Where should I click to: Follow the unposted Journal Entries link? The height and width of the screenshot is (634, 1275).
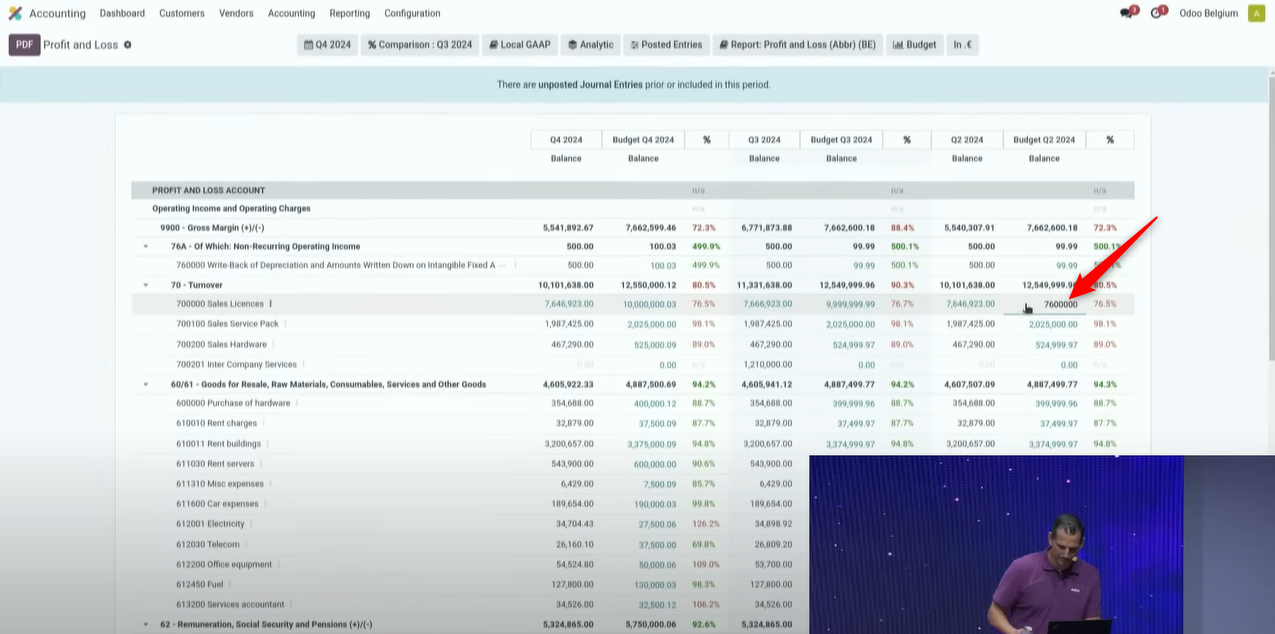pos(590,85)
---
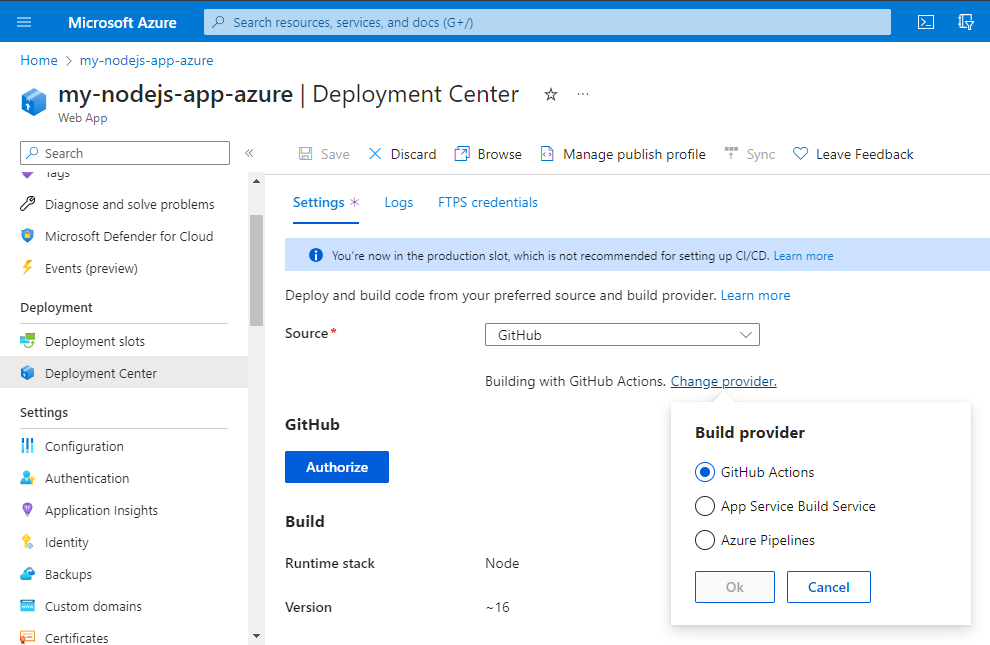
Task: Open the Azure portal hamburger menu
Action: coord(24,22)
==
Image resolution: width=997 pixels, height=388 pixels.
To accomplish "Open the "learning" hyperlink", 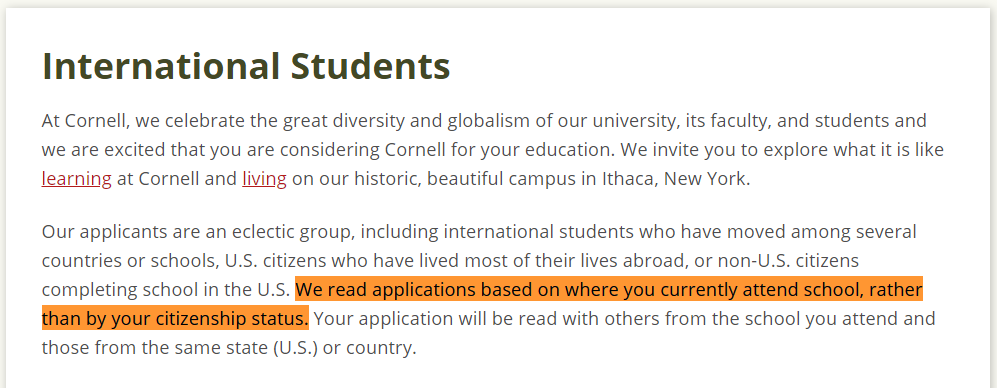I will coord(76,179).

TASK STATEMENT
Copy out the listing from the line containing "Where should I" through the line containing "pos(590,85)", word for word, leaving out any pictures.

ANSWER TO THE TASK
Where should I click to: Follow the unposted Journal Entries link? The height and width of the screenshot is (634, 1275).
pos(590,85)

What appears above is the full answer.